● EXERCISE
Express every line of the items below as a JSON list of strings, one string per line, omitting blank lines.

******************************

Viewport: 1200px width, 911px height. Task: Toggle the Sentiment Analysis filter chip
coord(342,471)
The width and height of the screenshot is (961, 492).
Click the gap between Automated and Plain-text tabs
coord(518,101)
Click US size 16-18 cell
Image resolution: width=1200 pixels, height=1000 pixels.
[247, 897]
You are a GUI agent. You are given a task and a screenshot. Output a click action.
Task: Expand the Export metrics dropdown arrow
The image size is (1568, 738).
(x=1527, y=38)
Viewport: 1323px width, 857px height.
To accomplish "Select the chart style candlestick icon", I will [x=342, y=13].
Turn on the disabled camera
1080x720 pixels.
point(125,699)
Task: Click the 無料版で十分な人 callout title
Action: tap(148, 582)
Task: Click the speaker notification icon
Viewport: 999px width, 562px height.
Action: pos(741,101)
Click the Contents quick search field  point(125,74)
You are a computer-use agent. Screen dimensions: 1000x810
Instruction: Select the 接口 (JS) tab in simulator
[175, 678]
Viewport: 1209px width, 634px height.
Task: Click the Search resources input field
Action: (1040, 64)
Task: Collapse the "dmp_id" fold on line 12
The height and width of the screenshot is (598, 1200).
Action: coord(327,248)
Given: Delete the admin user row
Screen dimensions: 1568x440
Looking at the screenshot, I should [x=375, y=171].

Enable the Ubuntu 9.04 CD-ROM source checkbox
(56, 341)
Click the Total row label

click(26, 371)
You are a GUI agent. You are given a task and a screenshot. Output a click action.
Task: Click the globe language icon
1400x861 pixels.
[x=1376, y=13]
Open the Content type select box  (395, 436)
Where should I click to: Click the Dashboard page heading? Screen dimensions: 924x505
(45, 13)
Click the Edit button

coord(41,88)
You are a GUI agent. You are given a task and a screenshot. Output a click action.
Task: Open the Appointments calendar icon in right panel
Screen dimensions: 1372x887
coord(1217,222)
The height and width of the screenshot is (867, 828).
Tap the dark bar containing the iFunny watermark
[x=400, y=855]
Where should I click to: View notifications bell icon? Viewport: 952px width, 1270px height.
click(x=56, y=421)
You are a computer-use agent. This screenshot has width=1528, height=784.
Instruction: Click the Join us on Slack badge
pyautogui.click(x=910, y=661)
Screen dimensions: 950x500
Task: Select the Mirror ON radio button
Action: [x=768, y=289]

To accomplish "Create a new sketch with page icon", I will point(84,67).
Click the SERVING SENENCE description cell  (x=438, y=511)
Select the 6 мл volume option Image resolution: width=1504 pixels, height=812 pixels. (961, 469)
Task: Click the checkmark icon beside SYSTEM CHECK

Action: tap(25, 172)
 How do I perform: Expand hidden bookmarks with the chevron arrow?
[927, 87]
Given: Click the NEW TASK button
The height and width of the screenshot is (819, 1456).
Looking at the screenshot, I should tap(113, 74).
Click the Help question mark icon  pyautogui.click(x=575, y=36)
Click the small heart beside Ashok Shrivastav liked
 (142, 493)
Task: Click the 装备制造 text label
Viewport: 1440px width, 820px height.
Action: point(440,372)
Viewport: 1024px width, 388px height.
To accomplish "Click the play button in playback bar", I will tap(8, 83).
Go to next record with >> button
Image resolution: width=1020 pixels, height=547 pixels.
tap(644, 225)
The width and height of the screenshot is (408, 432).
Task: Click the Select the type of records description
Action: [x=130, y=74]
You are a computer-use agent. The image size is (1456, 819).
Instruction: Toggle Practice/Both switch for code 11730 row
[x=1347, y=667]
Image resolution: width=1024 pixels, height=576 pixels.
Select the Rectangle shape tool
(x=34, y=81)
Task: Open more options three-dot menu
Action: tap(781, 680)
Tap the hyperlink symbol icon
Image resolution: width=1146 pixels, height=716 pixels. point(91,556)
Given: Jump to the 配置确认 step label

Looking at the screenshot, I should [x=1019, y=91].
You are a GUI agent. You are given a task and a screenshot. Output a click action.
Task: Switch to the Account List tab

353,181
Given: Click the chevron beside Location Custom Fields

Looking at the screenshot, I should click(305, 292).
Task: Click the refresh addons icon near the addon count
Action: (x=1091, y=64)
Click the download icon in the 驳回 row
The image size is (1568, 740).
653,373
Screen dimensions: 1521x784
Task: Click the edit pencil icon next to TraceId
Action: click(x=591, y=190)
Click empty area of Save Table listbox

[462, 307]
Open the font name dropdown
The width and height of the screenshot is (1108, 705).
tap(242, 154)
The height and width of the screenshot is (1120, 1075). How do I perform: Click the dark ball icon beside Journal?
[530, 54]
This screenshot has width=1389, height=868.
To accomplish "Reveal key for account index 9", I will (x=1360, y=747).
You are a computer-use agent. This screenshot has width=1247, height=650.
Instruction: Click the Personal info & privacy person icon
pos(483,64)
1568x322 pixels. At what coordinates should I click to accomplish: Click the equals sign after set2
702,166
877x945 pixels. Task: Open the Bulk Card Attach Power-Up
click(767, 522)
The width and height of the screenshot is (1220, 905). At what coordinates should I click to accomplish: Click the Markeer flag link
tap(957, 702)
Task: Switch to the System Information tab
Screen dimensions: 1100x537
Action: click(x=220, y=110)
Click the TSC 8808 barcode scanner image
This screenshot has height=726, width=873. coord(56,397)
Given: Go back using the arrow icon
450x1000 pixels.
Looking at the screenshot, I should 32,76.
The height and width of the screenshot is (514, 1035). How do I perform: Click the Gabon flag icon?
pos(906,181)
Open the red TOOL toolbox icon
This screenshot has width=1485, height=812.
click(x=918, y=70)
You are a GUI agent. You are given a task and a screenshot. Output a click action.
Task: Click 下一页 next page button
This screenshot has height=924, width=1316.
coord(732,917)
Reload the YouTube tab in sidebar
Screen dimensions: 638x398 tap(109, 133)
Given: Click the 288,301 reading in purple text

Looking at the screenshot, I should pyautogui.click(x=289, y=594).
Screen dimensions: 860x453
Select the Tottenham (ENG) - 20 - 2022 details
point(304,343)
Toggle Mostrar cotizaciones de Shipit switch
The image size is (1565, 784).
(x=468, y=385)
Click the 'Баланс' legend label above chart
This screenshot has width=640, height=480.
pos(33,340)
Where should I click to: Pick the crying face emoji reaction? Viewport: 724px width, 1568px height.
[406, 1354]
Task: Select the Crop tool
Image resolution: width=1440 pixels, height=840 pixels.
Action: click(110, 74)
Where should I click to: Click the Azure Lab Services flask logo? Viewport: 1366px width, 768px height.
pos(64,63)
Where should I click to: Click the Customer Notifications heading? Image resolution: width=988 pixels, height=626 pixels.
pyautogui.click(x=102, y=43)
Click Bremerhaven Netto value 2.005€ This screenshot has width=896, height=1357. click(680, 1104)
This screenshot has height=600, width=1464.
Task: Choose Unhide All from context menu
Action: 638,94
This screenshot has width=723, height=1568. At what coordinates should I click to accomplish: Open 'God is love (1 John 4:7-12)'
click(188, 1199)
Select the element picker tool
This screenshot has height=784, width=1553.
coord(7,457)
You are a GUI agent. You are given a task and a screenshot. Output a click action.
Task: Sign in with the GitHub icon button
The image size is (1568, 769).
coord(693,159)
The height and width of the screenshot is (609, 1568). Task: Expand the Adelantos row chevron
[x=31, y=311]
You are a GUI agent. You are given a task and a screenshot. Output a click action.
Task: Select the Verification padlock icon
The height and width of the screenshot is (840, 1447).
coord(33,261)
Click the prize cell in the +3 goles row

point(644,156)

******************************

● WRITTEN RESPONSE
[
  "Viewport: 1200px width, 911px height. Task: Toggle the Sentiment Analysis filter chip",
  "coord(342,471)",
  "The width and height of the screenshot is (961, 492).",
  "Click the gap between Automated and Plain-text tabs",
  "coord(518,101)",
  "Click US size 16-18 cell",
  "Image resolution: width=1200 pixels, height=1000 pixels.",
  "[247, 897]",
  "You are a GUI agent. You are given a task and a screenshot. Output a click action.",
  "Task: Expand the Export metrics dropdown arrow",
  "The image size is (1568, 738).",
  "(x=1527, y=38)",
  "Viewport: 1323px width, 857px height.",
  "To accomplish \"Select the chart style candlestick icon\", I will [x=342, y=13].",
  "Turn on the disabled camera",
  "1080x720 pixels.",
  "point(125,699)",
  "Task: Click the 無料版で十分な人 callout title",
  "Action: tap(148, 582)",
  "Task: Click the speaker notification icon",
  "Viewport: 999px width, 562px height.",
  "Action: pos(741,101)",
  "Click the Contents quick search field  point(125,74)",
  "You are a computer-use agent. Screen dimensions: 1000x810",
  "Instruction: Select the 接口 (JS) tab in simulator",
  "[175, 678]",
  "Viewport: 1209px width, 634px height.",
  "Task: Click the Search resources input field",
  "Action: (1040, 64)",
  "Task: Collapse the \"dmp_id\" fold on line 12",
  "The height and width of the screenshot is (598, 1200).",
  "Action: coord(327,248)",
  "Given: Delete the admin user row",
  "Screen dimensions: 1568x440",
  "Looking at the screenshot, I should [x=375, y=171].",
  "Enable the Ubuntu 9.04 CD-ROM source checkbox",
  "(56, 341)",
  "Click the Total row label",
  "click(26, 371)",
  "You are a GUI agent. You are given a task and a screenshot. Output a click action.",
  "Task: Click the globe language icon",
  "1400x861 pixels.",
  "[x=1376, y=13]",
  "Open the Content type select box  (395, 436)",
  "Where should I click to: Click the Dashboard page heading? Screen dimensions: 924x505",
  "(45, 13)",
  "Click the Edit button",
  "coord(41,88)",
  "You are a GUI agent. You are given a task and a screenshot. Output a click action.",
  "Task: Open the Appointments calendar icon in right panel",
  "Screen dimensions: 1372x887",
  "coord(1217,222)",
  "The height and width of the screenshot is (867, 828).",
  "Tap the dark bar containing the iFunny watermark",
  "[x=400, y=855]",
  "Where should I click to: View notifications bell icon? Viewport: 952px width, 1270px height.",
  "click(x=56, y=421)",
  "You are a computer-use agent. This screenshot has width=1528, height=784.",
  "Instruction: Click the Join us on Slack badge",
  "pyautogui.click(x=910, y=661)",
  "Screen dimensions: 950x500",
  "Task: Select the Mirror ON radio button",
  "Action: [x=768, y=289]",
  "To accomplish \"Create a new sketch with page icon\", I will point(84,67).",
  "Click the SERVING SENENCE description cell  (x=438, y=511)",
  "Select the 6 мл volume option Image resolution: width=1504 pixels, height=812 pixels. (961, 469)",
  "Task: Click the checkmark icon beside SYSTEM CHECK",
  "Action: tap(25, 172)",
  " How do I perform: Expand hidden bookmarks with the chevron arrow?",
  "[927, 87]",
  "Given: Click the NEW TASK button",
  "The height and width of the screenshot is (819, 1456).",
  "Looking at the screenshot, I should tap(113, 74).",
  "Click the Help question mark icon  pyautogui.click(x=575, y=36)",
  "Click the small heart beside Ashok Shrivastav liked",
  " (142, 493)",
  "Task: Click the 装备制造 text label",
  "Viewport: 1440px width, 820px height.",
  "Action: point(440,372)",
  "Viewport: 1024px width, 388px height.",
  "To accomplish \"Click the play button in playback bar\", I will tap(8, 83).",
  "Go to next record with >> button",
  "Image resolution: width=1020 pixels, height=547 pixels.",
  "tap(644, 225)",
  "The width and height of the screenshot is (408, 432).",
  "Task: Click the Select the type of records description",
  "Action: [x=130, y=74]",
  "You are a computer-use agent. The image size is (1456, 819).",
  "Instruction: Toggle Practice/Both switch for code 11730 row",
  "[x=1347, y=667]",
  "Image resolution: width=1024 pixels, height=576 pixels.",
  "Select the Rectangle shape tool",
  "(x=34, y=81)",
  "Task: Open more options three-dot menu",
  "Action: tap(781, 680)",
  "Tap the hyperlink symbol icon",
  "Image resolution: width=1146 pixels, height=716 pixels. point(91,556)",
  "Given: Jump to the 配置确认 step label",
  "Looking at the screenshot, I should [x=1019, y=91].",
  "You are a GUI agent. You are given a task and a screenshot. Output a click action.",
  "Task: Switch to the Account List tab",
  "353,181",
  "Given: Click the chevron beside Location Custom Fields",
  "Looking at the screenshot, I should click(305, 292).",
  "Task: Click the refresh addons icon near the addon count",
  "Action: (x=1091, y=64)",
  "Click the download icon in the 驳回 row",
  "The image size is (1568, 740).",
  "653,373",
  "Screen dimensions: 1521x784",
  "Task: Click the edit pencil icon next to TraceId",
  "Action: click(x=591, y=190)",
  "Click empty area of Save Table listbox",
  "[462, 307]",
  "Open the font name dropdown",
  "The width and height of the screenshot is (1108, 705).",
  "tap(242, 154)",
  "The height and width of the screenshot is (1120, 1075). How do I perform: Click the dark ball icon beside Journal?",
  "[530, 54]",
  "This screenshot has width=1389, height=868.",
  "To accomplish \"Reveal key for account index 9\", I will (x=1360, y=747).",
  "You are a computer-use agent. This screenshot has width=1247, height=650.",
  "Instruction: Click the Personal info & privacy person icon",
  "pos(483,64)",
  "1568x322 pixels. At what coordinates should I click to accomplish: Click the equals sign after set2",
  "702,166",
  "877x945 pixels. Task: Open the Bulk Card Attach Power-Up",
  "click(767, 522)",
  "The width and height of the screenshot is (1220, 905). At what coordinates should I click to accomplish: Click the Markeer flag link",
  "tap(957, 702)",
  "Task: Switch to the System Information tab",
  "Screen dimensions: 1100x537",
  "Action: click(x=220, y=110)",
  "Click the TSC 8808 barcode scanner image",
  "This screenshot has height=726, width=873. coord(56,397)",
  "Given: Go back using the arrow icon",
  "450x1000 pixels.",
  "Looking at the screenshot, I should 32,76.",
  "The height and width of the screenshot is (514, 1035). How do I perform: Click the Gabon flag icon?",
  "pos(906,181)",
  "Open the red TOOL toolbox icon",
  "This screenshot has width=1485, height=812.",
  "click(x=918, y=70)",
  "You are a GUI agent. You are given a task and a screenshot. Output a click action.",
  "Task: Click 下一页 next page button",
  "This screenshot has height=924, width=1316.",
  "coord(732,917)",
  "Reload the YouTube tab in sidebar",
  "Screen dimensions: 638x398 tap(109, 133)",
  "Given: Click the 288,301 reading in purple text",
  "Looking at the screenshot, I should pyautogui.click(x=289, y=594).",
  "Screen dimensions: 860x453",
  "Select the Tottenham (ENG) - 20 - 2022 details",
  "point(304,343)",
  "Toggle Mostrar cotizaciones de Shipit switch",
  "The image size is (1565, 784).",
  "(x=468, y=385)",
  "Click the 'Баланс' legend label above chart",
  "This screenshot has width=640, height=480.",
  "pos(33,340)",
  "Where should I click to: Pick the crying face emoji reaction? Viewport: 724px width, 1568px height.",
  "[406, 1354]",
  "Task: Select the Crop tool",
  "Image resolution: width=1440 pixels, height=840 pixels.",
  "Action: click(110, 74)",
  "Where should I click to: Click the Azure Lab Services flask logo? Viewport: 1366px width, 768px height.",
  "pos(64,63)",
  "Where should I click to: Click the Customer Notifications heading? Image resolution: width=988 pixels, height=626 pixels.",
  "pyautogui.click(x=102, y=43)",
  "Click Bremerhaven Netto value 2.005€ This screenshot has width=896, height=1357. click(680, 1104)",
  "This screenshot has height=600, width=1464.",
  "Task: Choose Unhide All from context menu",
  "Action: 638,94",
  "This screenshot has width=723, height=1568. At what coordinates should I click to accomplish: Open 'God is love (1 John 4:7-12)'",
  "click(188, 1199)",
  "Select the element picker tool",
  "This screenshot has height=784, width=1553.",
  "coord(7,457)",
  "You are a GUI agent. You are given a task and a screenshot. Output a click action.",
  "Task: Sign in with the GitHub icon button",
  "The image size is (1568, 769).",
  "coord(693,159)",
  "The height and width of the screenshot is (609, 1568). Task: Expand the Adelantos row chevron",
  "[x=31, y=311]",
  "You are a GUI agent. You are given a task and a screenshot. Output a click action.",
  "Task: Select the Verification padlock icon",
  "The height and width of the screenshot is (840, 1447).",
  "coord(33,261)",
  "Click the prize cell in the +3 goles row",
  "point(644,156)"
]